Halk açısından kapanmanın olduğu 2021 yılının ilk çeyreğinde ki alım gücü son çeyrekten daha fazlaydı. Sonrasında pek çok varyant ortaya çıksa da enflasyonun yüksek seyirlerde olması nedeniyle kısıtlamaların alternatifi olarak aşı oranının artırılması üzerinde duruldu.
2021 yılına damga vuran önemli olaylardan bir tanesi de Merkez Bankası’nın politika faizini 200 baz puan artırarak yüzde 17’den yüzde 19’a yükseltmesinin ardından Merkez Bankası Başkanı Naci Ağbal’ın görevden alınıp yerine Şahap Kavcıoğlu’nun atanması oldu. Merkez Bankası Başkanı’nın 21 ay içinde üç kez değiştirilmesi, ekonomide güven kaybı, kur artışları ve enflasyonist ortamın oluşmasının başlangıcı oldu.
Merkez Bankası Başkanı Şahap Kavcıoğlu, yüzde 19’da aldığı politika faizini aralıklarla yüzde 14’e düşürmesi sonucunda ise Türk Lirası 2021 yılında tarihi değer kaybına uğradı ve dolar 18 liraya, euro ise 20 liraya dayanarak rekorlara ulaştı.

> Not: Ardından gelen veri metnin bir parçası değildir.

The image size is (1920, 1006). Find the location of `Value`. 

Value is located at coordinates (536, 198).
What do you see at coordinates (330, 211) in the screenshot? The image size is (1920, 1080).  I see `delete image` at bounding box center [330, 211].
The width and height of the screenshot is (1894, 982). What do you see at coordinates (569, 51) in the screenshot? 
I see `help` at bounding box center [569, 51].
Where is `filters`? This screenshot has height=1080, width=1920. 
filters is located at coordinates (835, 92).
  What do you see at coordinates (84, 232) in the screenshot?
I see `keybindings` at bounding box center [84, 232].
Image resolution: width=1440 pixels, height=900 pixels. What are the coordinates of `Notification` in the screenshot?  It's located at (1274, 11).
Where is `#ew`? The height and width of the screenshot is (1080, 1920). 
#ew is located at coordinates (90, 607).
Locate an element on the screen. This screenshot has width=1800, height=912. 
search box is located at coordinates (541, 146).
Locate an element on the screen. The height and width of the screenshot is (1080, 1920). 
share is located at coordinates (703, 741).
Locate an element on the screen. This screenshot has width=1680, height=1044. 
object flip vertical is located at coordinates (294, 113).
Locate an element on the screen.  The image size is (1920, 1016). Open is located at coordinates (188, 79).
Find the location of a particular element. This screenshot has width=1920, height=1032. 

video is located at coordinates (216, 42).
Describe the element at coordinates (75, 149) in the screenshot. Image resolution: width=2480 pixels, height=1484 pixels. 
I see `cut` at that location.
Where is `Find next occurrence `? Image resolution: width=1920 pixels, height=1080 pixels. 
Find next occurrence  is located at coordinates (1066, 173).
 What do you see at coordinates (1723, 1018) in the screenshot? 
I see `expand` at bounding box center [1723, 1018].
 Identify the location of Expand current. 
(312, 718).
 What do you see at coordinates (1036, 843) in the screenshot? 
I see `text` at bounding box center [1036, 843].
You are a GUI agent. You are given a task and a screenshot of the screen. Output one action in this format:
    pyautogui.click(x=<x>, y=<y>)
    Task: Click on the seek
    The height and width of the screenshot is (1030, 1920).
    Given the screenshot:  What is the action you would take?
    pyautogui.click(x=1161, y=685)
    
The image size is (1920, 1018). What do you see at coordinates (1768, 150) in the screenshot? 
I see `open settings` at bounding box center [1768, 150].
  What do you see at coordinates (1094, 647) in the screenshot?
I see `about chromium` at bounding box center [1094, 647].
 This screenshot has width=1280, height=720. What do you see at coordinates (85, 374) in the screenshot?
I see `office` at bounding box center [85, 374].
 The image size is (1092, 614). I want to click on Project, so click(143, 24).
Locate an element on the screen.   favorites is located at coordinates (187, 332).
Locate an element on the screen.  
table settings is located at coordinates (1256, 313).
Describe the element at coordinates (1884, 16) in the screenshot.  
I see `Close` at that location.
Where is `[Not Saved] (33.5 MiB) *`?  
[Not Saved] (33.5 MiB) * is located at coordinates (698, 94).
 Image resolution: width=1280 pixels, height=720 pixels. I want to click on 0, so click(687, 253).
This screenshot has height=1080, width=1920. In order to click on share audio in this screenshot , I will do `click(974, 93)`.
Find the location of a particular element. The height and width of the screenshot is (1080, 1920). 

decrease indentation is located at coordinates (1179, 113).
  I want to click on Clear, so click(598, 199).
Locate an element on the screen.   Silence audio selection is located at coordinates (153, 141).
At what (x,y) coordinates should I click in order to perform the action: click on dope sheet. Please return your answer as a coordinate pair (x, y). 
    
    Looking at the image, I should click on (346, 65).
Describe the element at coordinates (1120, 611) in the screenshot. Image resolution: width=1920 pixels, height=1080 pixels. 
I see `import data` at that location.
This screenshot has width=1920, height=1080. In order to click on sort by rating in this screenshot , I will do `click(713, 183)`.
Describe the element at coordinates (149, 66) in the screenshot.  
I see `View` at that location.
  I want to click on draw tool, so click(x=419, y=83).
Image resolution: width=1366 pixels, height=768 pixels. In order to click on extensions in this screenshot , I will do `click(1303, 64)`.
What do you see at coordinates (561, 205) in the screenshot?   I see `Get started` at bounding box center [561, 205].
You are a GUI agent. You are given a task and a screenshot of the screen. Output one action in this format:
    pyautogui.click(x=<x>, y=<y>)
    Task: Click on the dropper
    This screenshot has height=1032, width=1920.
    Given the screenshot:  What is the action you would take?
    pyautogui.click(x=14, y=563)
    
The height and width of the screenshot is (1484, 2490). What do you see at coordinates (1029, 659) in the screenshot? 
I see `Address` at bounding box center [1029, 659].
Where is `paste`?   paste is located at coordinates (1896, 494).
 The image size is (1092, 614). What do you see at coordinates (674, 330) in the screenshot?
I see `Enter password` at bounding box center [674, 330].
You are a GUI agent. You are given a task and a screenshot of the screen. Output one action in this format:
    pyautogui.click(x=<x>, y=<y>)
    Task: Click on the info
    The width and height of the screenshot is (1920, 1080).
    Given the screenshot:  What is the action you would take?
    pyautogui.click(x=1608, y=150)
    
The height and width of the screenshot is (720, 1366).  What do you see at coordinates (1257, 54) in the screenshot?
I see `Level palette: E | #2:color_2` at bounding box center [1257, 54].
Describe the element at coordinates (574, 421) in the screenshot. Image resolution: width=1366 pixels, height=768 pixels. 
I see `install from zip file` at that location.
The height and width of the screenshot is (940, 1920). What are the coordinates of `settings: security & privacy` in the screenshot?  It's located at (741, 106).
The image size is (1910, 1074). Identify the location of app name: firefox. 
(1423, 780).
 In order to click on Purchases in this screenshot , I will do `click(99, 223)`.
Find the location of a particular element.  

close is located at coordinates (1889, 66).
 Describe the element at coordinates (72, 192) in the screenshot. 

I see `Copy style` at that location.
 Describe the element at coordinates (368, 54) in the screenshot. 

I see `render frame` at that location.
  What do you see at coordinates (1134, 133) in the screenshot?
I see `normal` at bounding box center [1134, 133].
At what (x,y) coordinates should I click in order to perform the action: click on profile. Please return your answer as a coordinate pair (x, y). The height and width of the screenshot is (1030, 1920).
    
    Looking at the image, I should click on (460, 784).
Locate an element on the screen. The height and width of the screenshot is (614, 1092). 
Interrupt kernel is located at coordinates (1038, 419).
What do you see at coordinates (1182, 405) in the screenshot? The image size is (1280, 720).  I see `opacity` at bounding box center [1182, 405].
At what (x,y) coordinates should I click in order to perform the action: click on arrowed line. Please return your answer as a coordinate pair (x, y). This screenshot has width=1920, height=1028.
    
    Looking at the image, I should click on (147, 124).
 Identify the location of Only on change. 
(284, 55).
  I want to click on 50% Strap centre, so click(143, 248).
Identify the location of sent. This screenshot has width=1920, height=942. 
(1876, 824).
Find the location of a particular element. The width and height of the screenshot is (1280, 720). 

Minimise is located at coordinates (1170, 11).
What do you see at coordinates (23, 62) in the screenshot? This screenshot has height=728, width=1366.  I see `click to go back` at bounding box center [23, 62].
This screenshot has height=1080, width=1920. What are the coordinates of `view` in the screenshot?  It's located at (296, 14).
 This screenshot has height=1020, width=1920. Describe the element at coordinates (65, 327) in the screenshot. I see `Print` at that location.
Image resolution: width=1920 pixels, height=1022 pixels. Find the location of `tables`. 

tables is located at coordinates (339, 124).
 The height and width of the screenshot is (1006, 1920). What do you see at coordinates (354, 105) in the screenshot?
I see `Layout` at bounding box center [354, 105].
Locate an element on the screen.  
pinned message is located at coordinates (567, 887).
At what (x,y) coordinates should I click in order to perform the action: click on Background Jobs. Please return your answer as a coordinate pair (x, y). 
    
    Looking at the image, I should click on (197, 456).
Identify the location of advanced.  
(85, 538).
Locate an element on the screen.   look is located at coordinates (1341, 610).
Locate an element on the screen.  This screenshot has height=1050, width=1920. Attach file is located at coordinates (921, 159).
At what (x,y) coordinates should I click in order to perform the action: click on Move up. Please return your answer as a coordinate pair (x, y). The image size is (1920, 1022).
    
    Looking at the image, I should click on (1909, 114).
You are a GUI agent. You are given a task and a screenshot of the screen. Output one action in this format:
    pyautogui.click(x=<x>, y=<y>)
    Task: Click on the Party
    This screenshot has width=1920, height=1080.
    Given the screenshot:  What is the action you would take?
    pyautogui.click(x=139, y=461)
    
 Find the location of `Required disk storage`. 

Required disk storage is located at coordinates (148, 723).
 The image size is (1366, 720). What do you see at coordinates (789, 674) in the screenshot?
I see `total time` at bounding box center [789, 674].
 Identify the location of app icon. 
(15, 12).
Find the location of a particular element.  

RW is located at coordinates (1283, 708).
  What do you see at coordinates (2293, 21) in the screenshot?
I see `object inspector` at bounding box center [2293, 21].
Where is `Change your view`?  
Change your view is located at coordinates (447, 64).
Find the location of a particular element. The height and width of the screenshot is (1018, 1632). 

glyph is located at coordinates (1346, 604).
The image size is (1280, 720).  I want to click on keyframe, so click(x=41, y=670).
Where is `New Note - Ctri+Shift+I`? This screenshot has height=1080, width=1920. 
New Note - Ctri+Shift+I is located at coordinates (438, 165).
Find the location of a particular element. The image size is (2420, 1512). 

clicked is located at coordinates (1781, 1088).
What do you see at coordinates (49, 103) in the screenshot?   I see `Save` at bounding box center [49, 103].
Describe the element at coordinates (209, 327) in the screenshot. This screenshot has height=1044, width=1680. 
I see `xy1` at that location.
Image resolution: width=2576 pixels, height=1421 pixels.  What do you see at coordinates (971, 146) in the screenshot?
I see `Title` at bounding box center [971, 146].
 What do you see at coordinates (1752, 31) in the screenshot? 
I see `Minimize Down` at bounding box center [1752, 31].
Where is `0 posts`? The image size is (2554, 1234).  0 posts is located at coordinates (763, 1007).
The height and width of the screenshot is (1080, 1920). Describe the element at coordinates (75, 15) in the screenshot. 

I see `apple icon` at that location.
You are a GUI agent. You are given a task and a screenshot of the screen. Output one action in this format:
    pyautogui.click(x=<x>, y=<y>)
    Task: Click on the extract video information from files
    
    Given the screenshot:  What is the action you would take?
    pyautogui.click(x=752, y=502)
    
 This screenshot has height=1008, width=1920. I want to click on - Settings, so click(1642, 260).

Döviz artışı ile tetiklenen (TUİK’e göre 21,3, bağımsız kuruluşlara göre yüzde 50, halka göre yüzde 100’ün üzerinde) enflasyon ve Türk Lirasının değer kaybının önlenmesi noktasında faiz artırma dahil bazı önlemler alınmasını talep eden eski Hazine ve Maliye Bakanı Lütfi Elvan’ın (olması gereken) maliye politikaları geri çevrilince görevden affını istedi. Affı kabul edilen Ekonomist Lütfi Elvan’ın yerine Siyasal Bilimci Nureddin Nebati atandı.
Bu süreçte halkın hissettiği enflasyonla TUIK arasında ki fark açılınca asgari ücret tespit komisyonu 2022 yılında geçerli olmak üzere asgari ücreti 50,4 artırarak 4 bin 253 lira olarak belirledi.
Cumhurbaşkanı Recep Tayyip Erdoğan 20 Aralık akşamı, döviz kurunun freni patlamış kamyon gibi ilerlemesine set çekme amaçlı
‘dövize endeksli mevduat hesabı’ sistemini hayata geçireceklerini açıkladı. Açıklamanın ardından dolar kuru 11 liranın, euro da 12 liranın altına düştü.
Dövize endeksli mevduat hesabı, yurt içi yerleşiklerin dövize yönelmemesi ve dolarizasyonun önüne geçilmesi noktasında alternatif yatırım aracı olarak sunuldu. Birikimini döviz olarak faize verenler veya dövizde tutanlar, TL ile faize yatırır iseler döviz gelirinden oluşan kayıp (fark) hazine tarafından ödenecek. Bunun yanında dövize endeksli mevduat hesabı halk arasında yağmurdan kaçarken doluya tutulmak olarak algılandı. Çünkü dövizden kaynaklanan kaybın hazine tarafından ödenmesinin yanında devlet eliyle halk faize yönlendirilecekse politika faizinin yüzde 14’e düşürülmesinin mantığını özellikle Ak Parti seçmeni sorgular oldu. “Yeni model bunu gerektiriyor,” gibi cevap verilirse o zaman ‘nas’ vurgusunun nedeni sorulur. (ki) -Politika faizi düşüyor, -halk tavandan faize yönlendiriliyor, -banka kredi faizleri ve borç faizleri yükseliyor. Bu üç uygulama arasında pozitif bir bağ kurabilmek neredeyse imkansızken o zaman bu kadar sıkıntının neden çekildiği sorularının yüksek sesten dillendirilmeye başlandığını belirtmek isterim.
Dövizin düşmesi ve Türk Lirasının değer kazanması ne kadar da memnuniyet yaratsa da 12 gün geçmesine rağmen piyasalara yansımaması tepkileri beraberinde getiriyor. Türkiye Perakendeciler Federasyonu (TPF) Genel Başkan Yardımcısı Ali Kaya, “market raflarındaki ürünlerde ilk aşamada yüzde 20-30 indirim oldu. Bir ay sonra fiyatların yüzde 40 aşağı ineceğini tahmin ediyoruz ve ineceğini de iddia ediyorum.” ifadelerini hangi bilgiye dayanarak verdiğini açıklamalıdır. Ayrıca sayın Kaya, döviz artışlarında günde 3 kez etiket değiştiren marketlerin şimdi neden bir ay beklediklerini de açıklarsanız memnun oluruz. Çünkü sizin tahmin mi, iddia mı ettiğiniz indirimleri biz hala göremedik.